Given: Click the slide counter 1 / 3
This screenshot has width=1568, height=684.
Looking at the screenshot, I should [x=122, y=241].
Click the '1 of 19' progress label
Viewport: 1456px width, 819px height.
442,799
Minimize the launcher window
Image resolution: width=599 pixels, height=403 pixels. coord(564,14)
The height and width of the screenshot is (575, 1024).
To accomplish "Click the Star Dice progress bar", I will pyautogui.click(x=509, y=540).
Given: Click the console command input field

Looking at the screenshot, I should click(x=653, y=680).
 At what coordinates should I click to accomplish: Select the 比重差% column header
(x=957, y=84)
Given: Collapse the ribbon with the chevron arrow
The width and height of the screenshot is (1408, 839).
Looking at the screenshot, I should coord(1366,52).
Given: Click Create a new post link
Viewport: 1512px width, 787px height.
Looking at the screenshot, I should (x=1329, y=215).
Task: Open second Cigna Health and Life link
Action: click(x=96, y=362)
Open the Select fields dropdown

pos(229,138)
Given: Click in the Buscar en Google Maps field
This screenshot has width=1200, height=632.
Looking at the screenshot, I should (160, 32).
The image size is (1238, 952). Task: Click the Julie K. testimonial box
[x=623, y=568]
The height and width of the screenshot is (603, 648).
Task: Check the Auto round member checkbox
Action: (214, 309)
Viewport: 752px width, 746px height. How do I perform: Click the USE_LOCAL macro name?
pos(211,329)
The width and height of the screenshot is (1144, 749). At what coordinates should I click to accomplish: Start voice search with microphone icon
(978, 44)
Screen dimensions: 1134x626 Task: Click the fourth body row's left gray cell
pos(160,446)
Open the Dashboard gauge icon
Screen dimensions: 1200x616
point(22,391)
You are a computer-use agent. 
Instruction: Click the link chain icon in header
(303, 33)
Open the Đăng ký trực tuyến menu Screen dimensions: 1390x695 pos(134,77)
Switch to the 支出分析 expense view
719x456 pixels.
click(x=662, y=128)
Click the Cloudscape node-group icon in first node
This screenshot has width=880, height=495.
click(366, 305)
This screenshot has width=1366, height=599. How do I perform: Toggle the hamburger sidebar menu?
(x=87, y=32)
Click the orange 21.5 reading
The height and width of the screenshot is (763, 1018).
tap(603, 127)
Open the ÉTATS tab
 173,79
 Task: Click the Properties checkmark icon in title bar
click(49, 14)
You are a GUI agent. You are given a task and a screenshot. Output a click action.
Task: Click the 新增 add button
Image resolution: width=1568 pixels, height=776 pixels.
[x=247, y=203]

• What is asked
Pull out each line of the listing above that contains the string "header". Case counts, so only lines with that string in the same upper- and lowercase letters qualify.

• Task response
 At what coordinates should I click to accomplish: Select the 比重差% column header
Instruction: Click the link chain icon in header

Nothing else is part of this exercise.